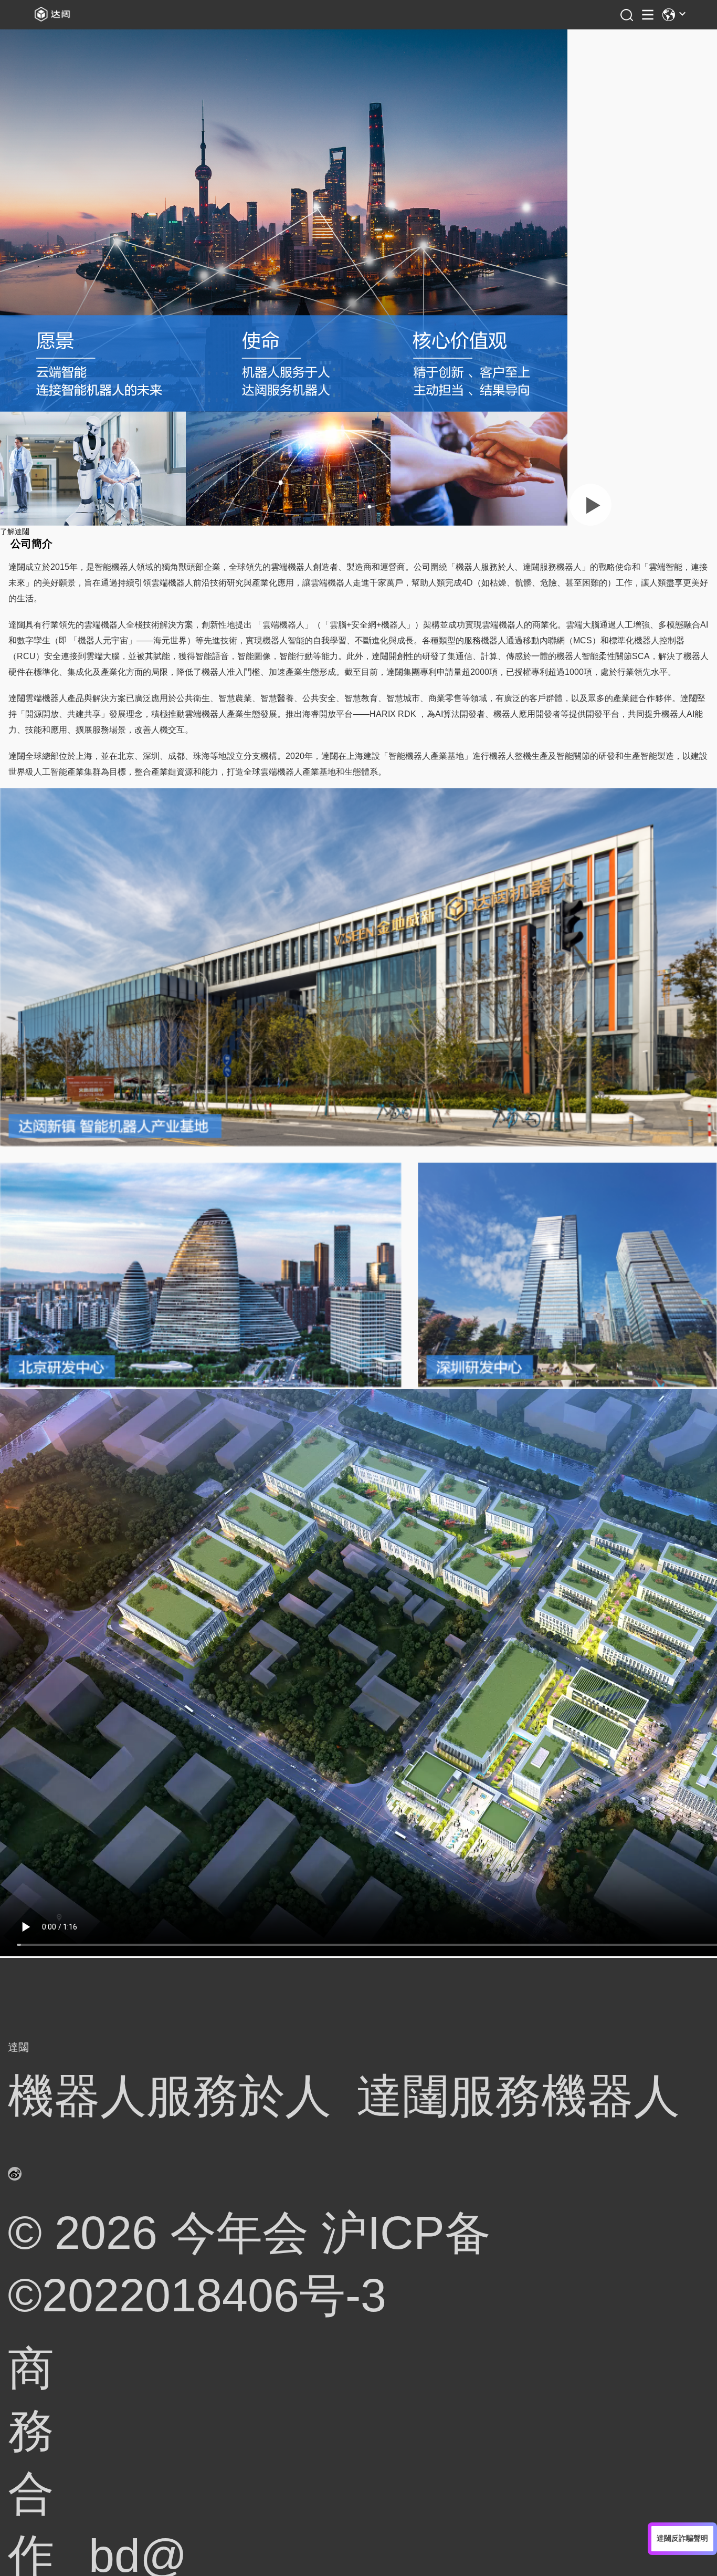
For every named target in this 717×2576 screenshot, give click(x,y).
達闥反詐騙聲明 (682, 2538)
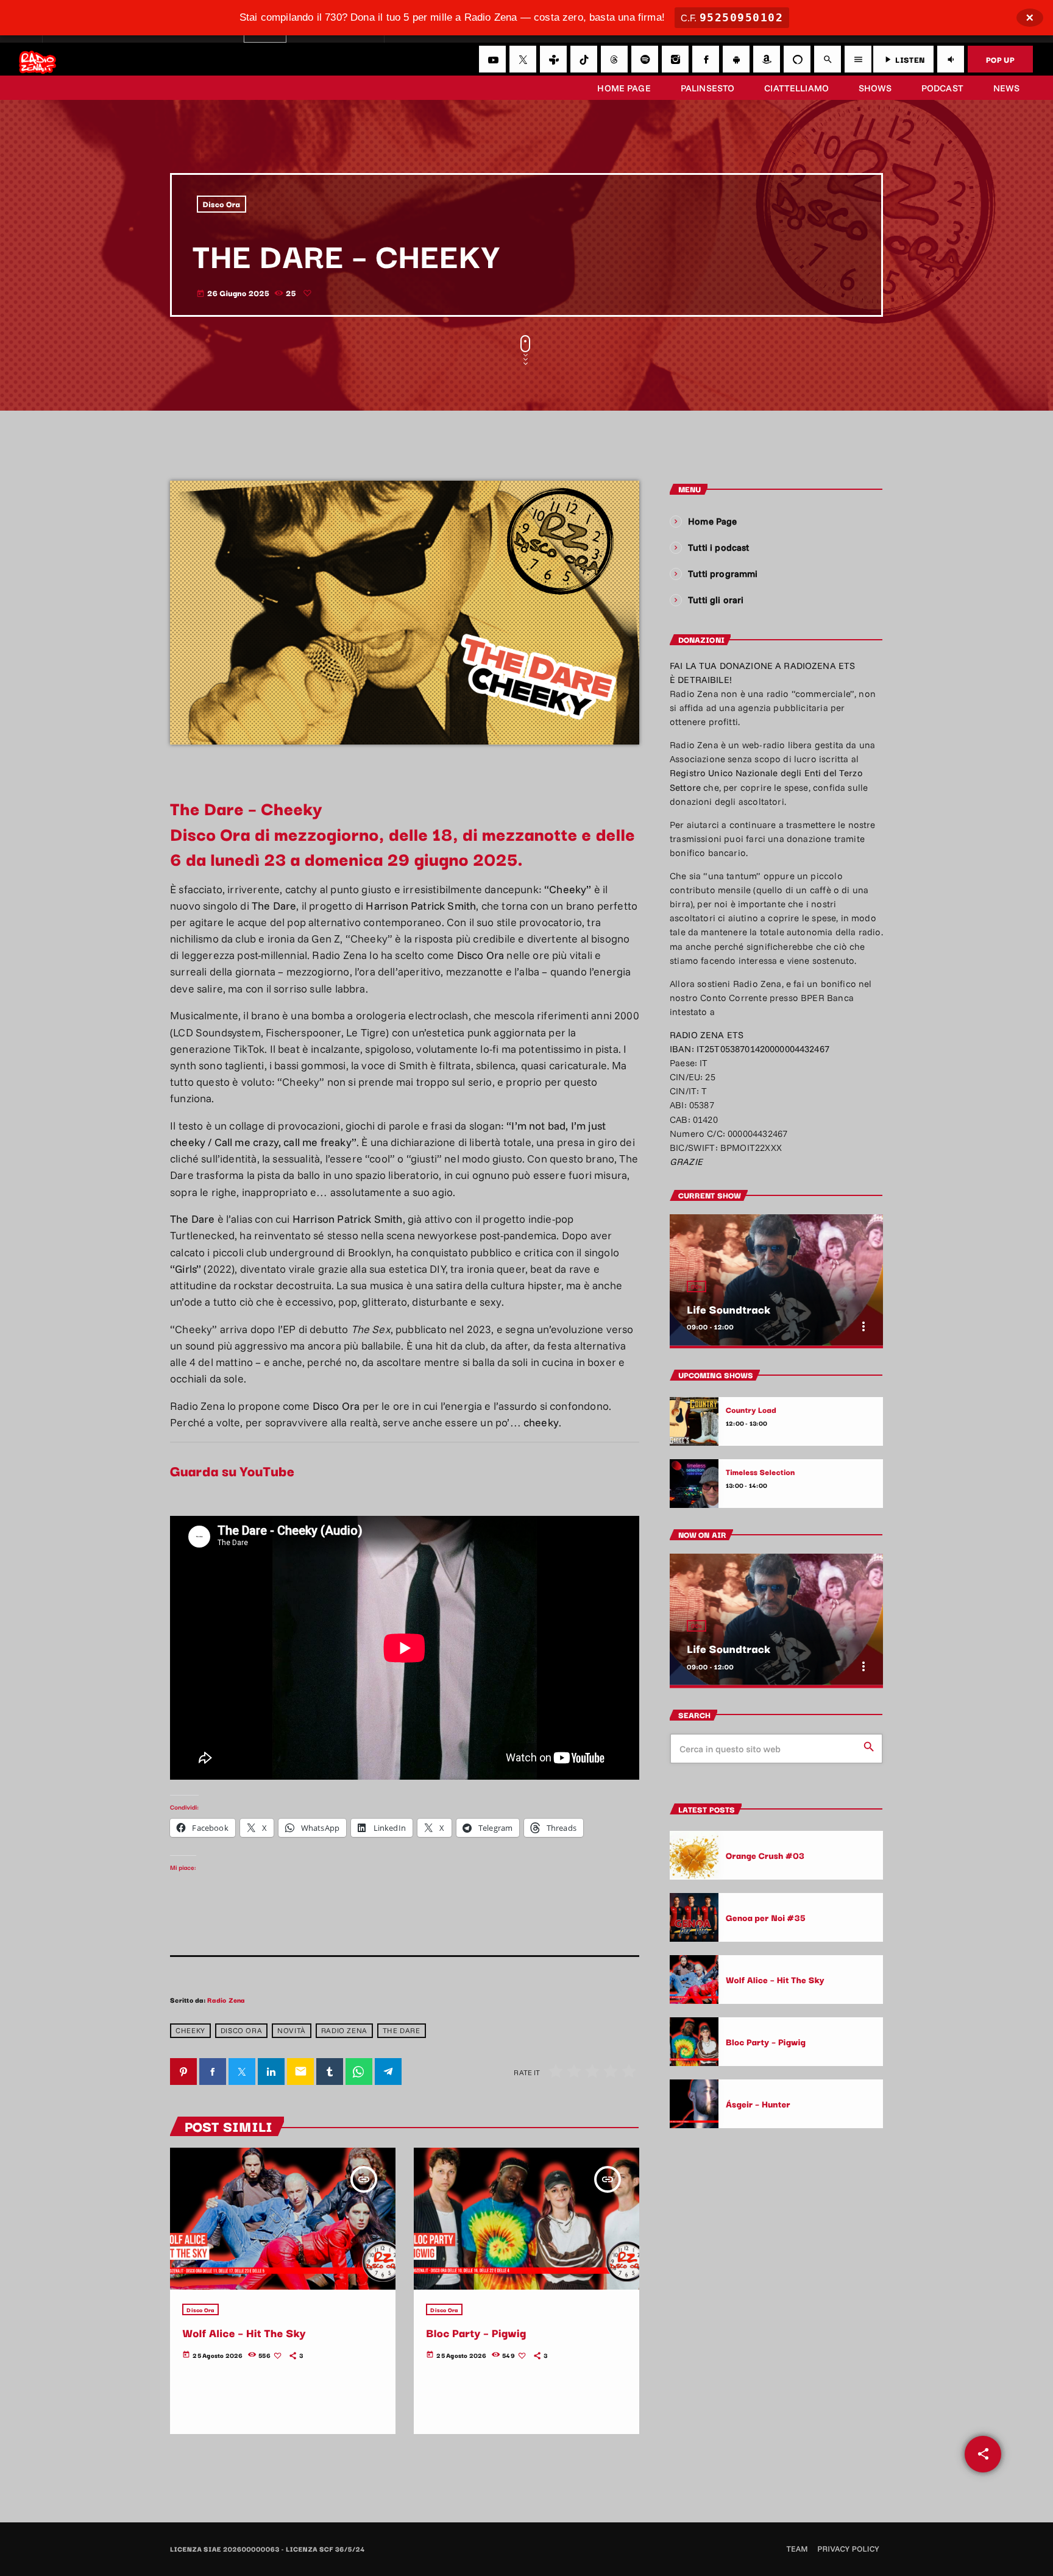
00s (696, 1286)
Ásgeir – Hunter (758, 2104)
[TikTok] (583, 59)
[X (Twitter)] (522, 59)
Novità (291, 2030)
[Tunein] (553, 59)
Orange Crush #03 (765, 1855)
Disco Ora (222, 204)
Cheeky (190, 2030)
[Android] (736, 59)
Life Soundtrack (728, 1309)
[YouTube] (492, 59)
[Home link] (37, 59)
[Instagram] (675, 59)
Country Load (751, 1409)
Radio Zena (226, 1999)
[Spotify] (644, 59)
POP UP (1000, 59)
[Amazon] (766, 59)
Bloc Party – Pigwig (476, 2332)
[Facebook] (705, 59)
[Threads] (614, 59)
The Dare (401, 2030)
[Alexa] (797, 59)
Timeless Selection (760, 1472)
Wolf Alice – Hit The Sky (244, 2332)
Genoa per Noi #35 (766, 1917)
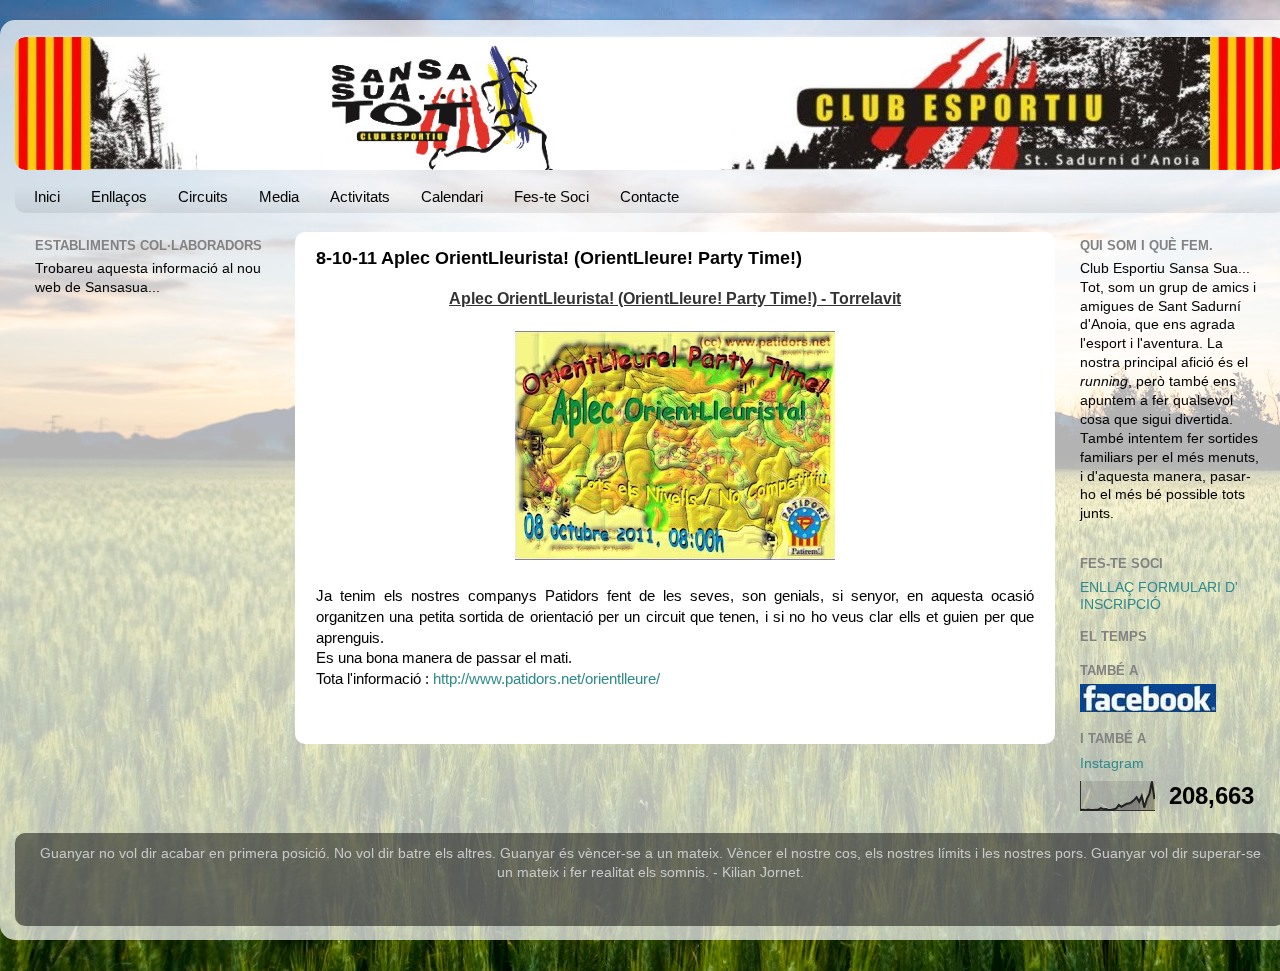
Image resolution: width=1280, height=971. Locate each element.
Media (279, 196)
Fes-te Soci (551, 196)
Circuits (203, 196)
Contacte (649, 196)
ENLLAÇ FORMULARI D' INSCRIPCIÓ (1159, 595)
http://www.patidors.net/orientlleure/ (546, 679)
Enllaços (119, 196)
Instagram (1112, 763)
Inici (47, 196)
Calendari (452, 196)
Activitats (360, 196)
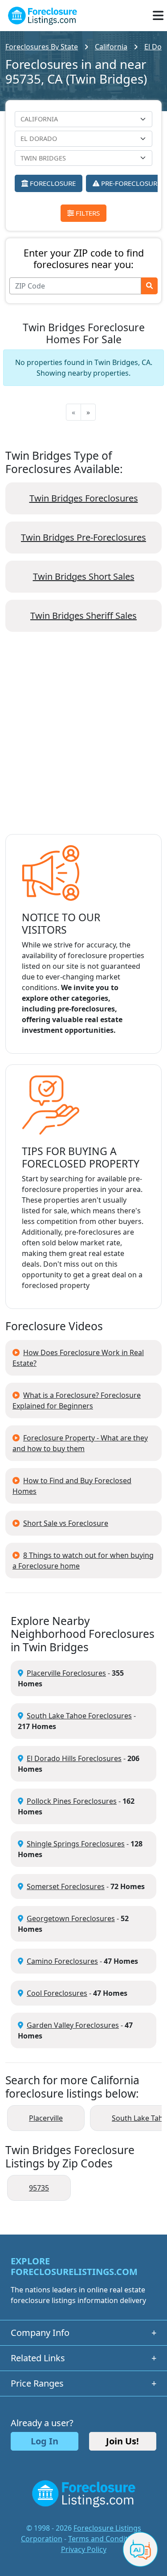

-------------------------

*Task to carry out:* Start at the line above containing "Bloc Party – Pigwig (476, 2332)" and stop at the line containing "Enllaços (119, 196)": print those lines and everything between them exactly, but not the pictures.

*Expected output:*
Bloc Party – Pigwig (476, 2332)
[Facebook] (705, 59)
[Threads] (614, 59)
The Dare (401, 2030)
[Alexa] (797, 59)
Timeless Selection (760, 1472)
Wolf Alice – Hit The Sky (244, 2332)
Genoa per Noi #35 (766, 1917)
Image resolution: width=1280, height=971. Locate each element.
Media (279, 196)
Fes-te Soci (551, 196)
Circuits (203, 196)
Contacte (649, 196)
ENLLAÇ FORMULARI D' INSCRIPCIÓ (1159, 595)
http://www.patidors.net/orientlleure/ (546, 679)
Enllaços (119, 196)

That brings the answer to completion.